■ **What to work on**
For the entries below, count the lines containing "agent" and give only that number.

Entries taken from a collection
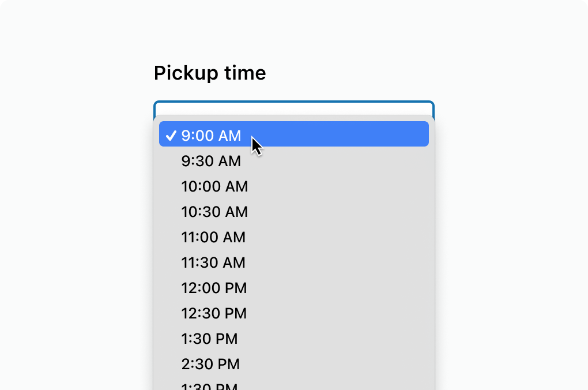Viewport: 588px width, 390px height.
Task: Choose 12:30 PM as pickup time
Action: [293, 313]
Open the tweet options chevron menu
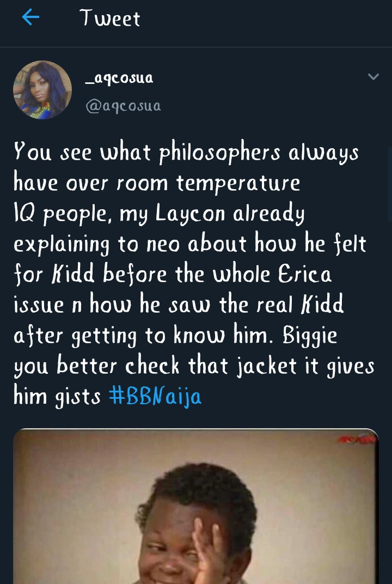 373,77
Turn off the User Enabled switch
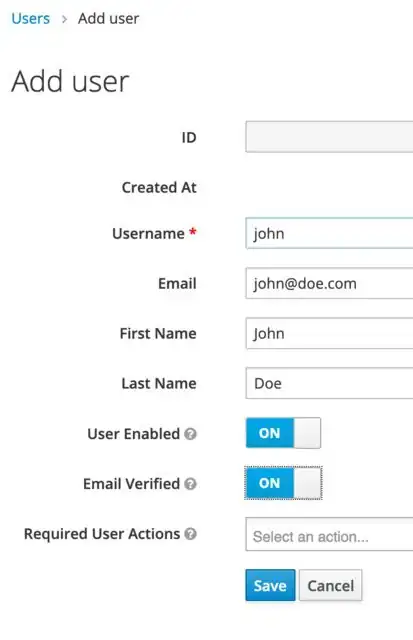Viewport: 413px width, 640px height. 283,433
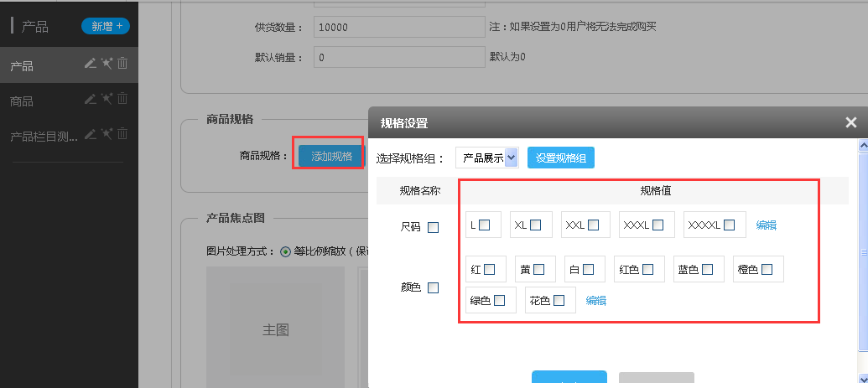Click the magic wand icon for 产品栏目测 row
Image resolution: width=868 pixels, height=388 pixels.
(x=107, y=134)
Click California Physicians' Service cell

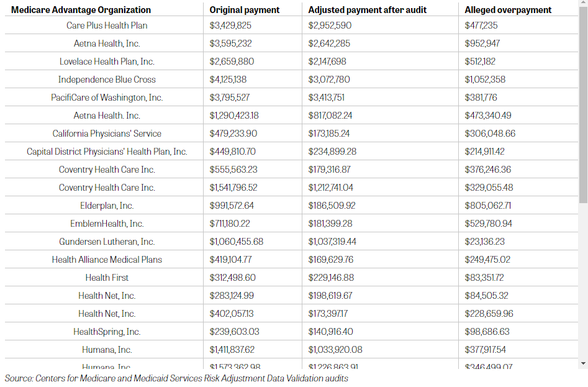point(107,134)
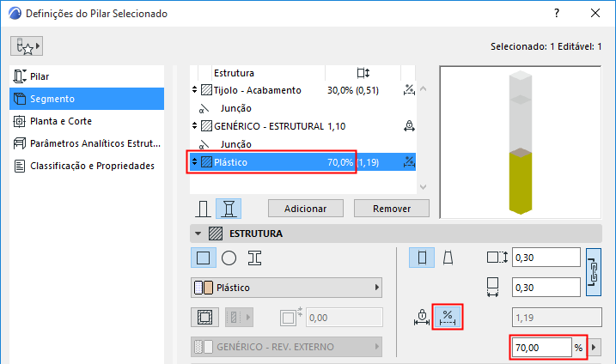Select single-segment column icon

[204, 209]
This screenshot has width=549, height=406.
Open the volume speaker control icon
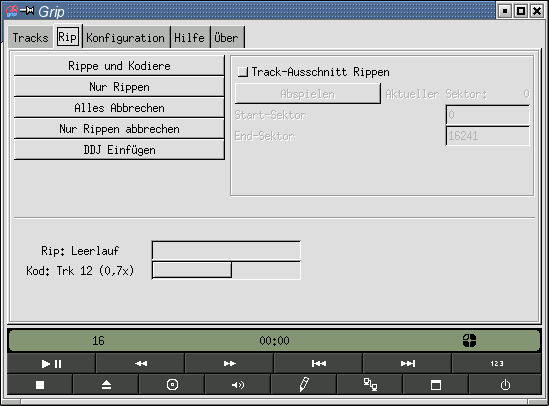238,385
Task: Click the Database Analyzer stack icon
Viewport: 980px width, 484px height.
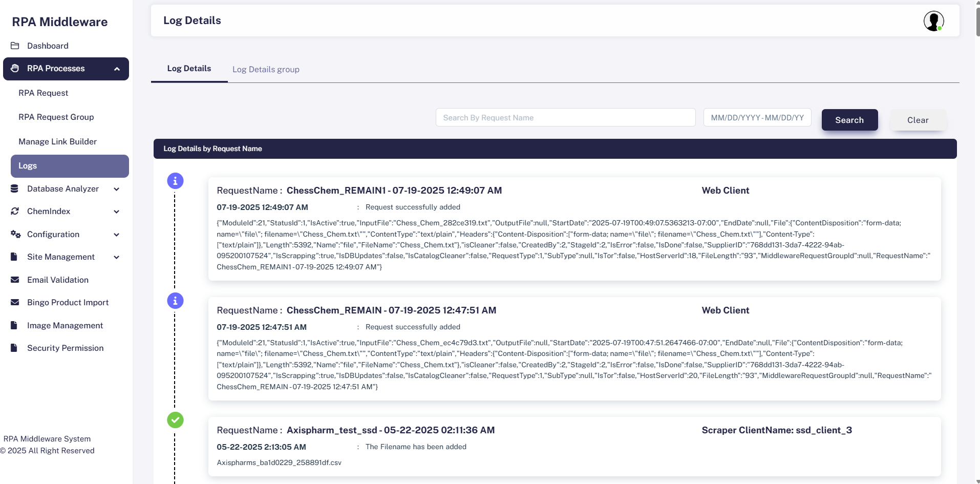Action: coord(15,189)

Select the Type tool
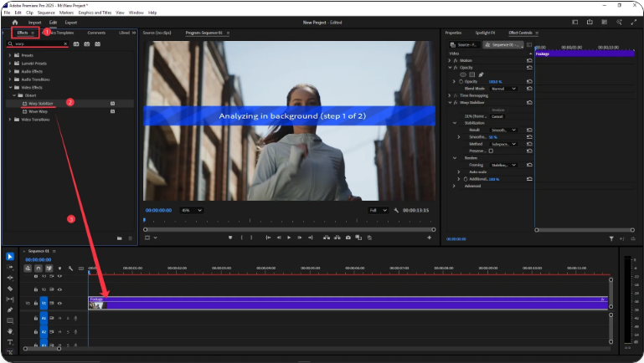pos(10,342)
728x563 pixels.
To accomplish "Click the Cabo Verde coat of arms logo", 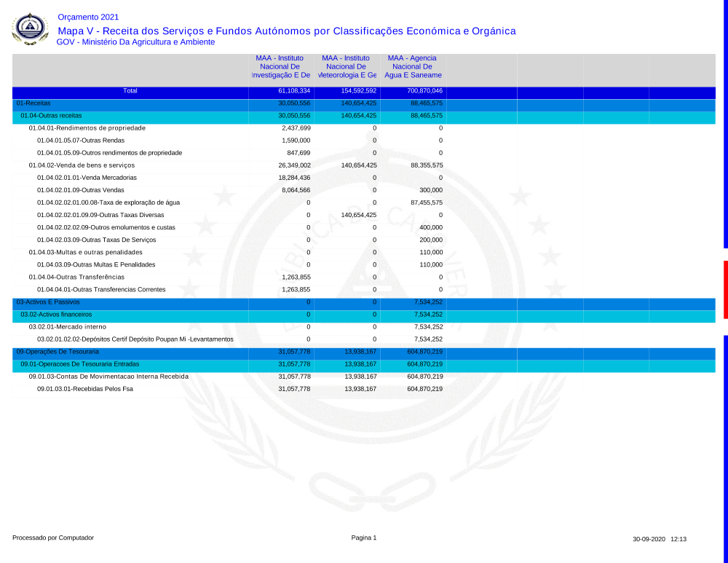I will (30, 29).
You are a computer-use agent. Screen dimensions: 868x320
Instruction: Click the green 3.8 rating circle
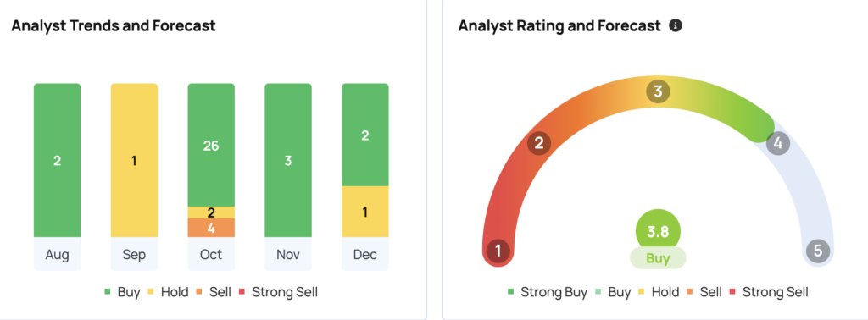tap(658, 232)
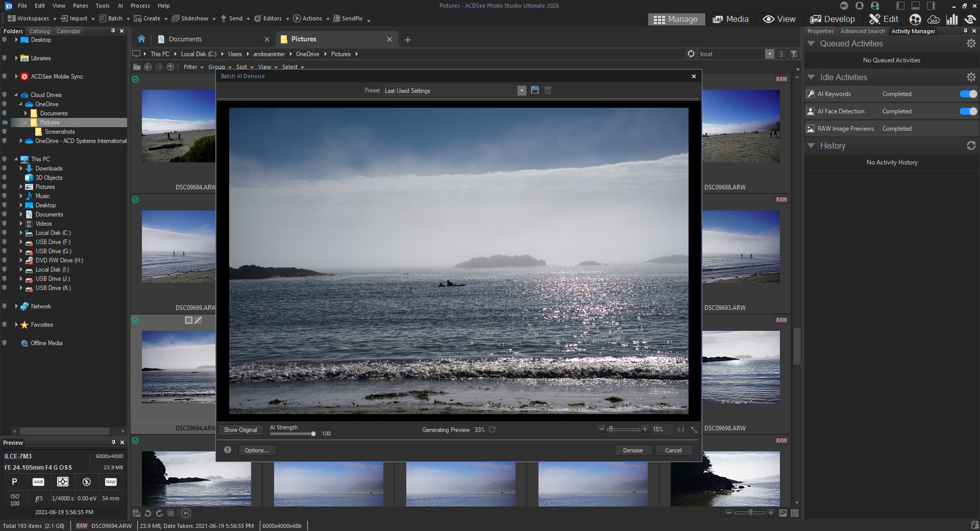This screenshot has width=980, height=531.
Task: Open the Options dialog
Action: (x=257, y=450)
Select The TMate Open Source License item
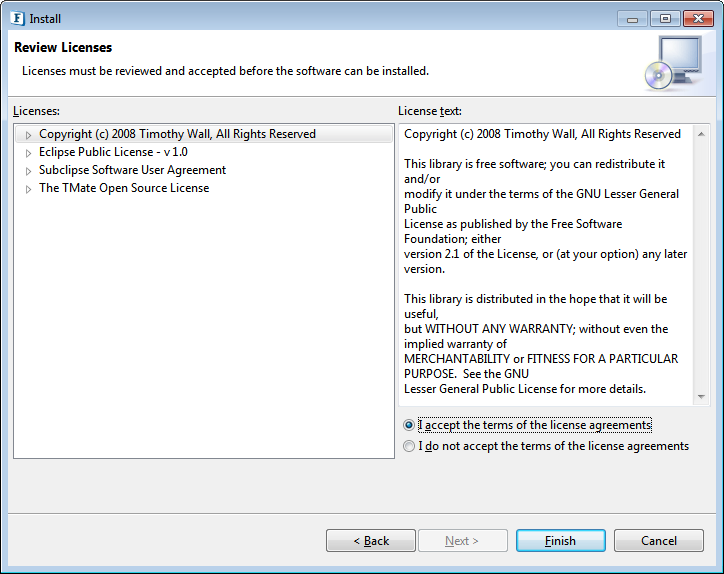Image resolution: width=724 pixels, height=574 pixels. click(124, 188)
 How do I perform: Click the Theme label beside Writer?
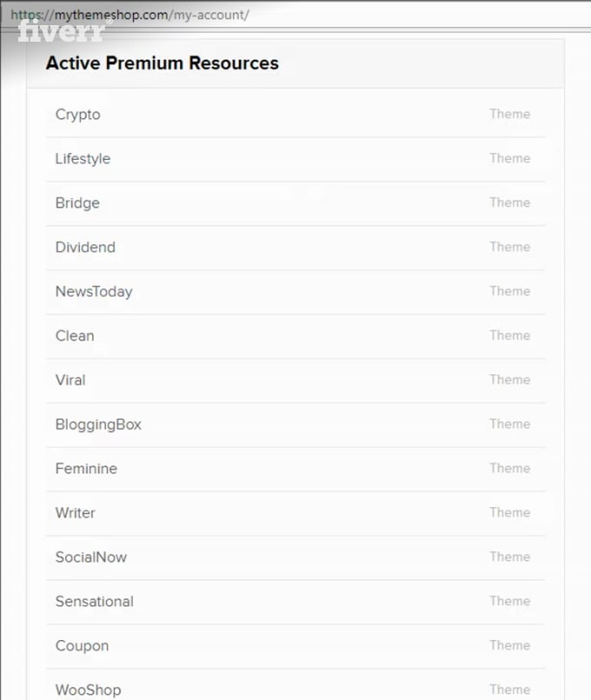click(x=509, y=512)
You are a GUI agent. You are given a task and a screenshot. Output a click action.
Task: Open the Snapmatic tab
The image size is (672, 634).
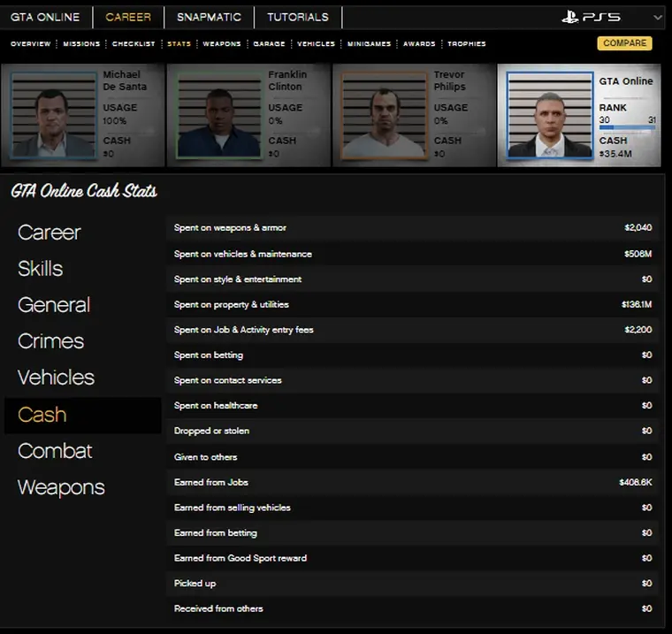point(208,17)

■ **Final answer**
2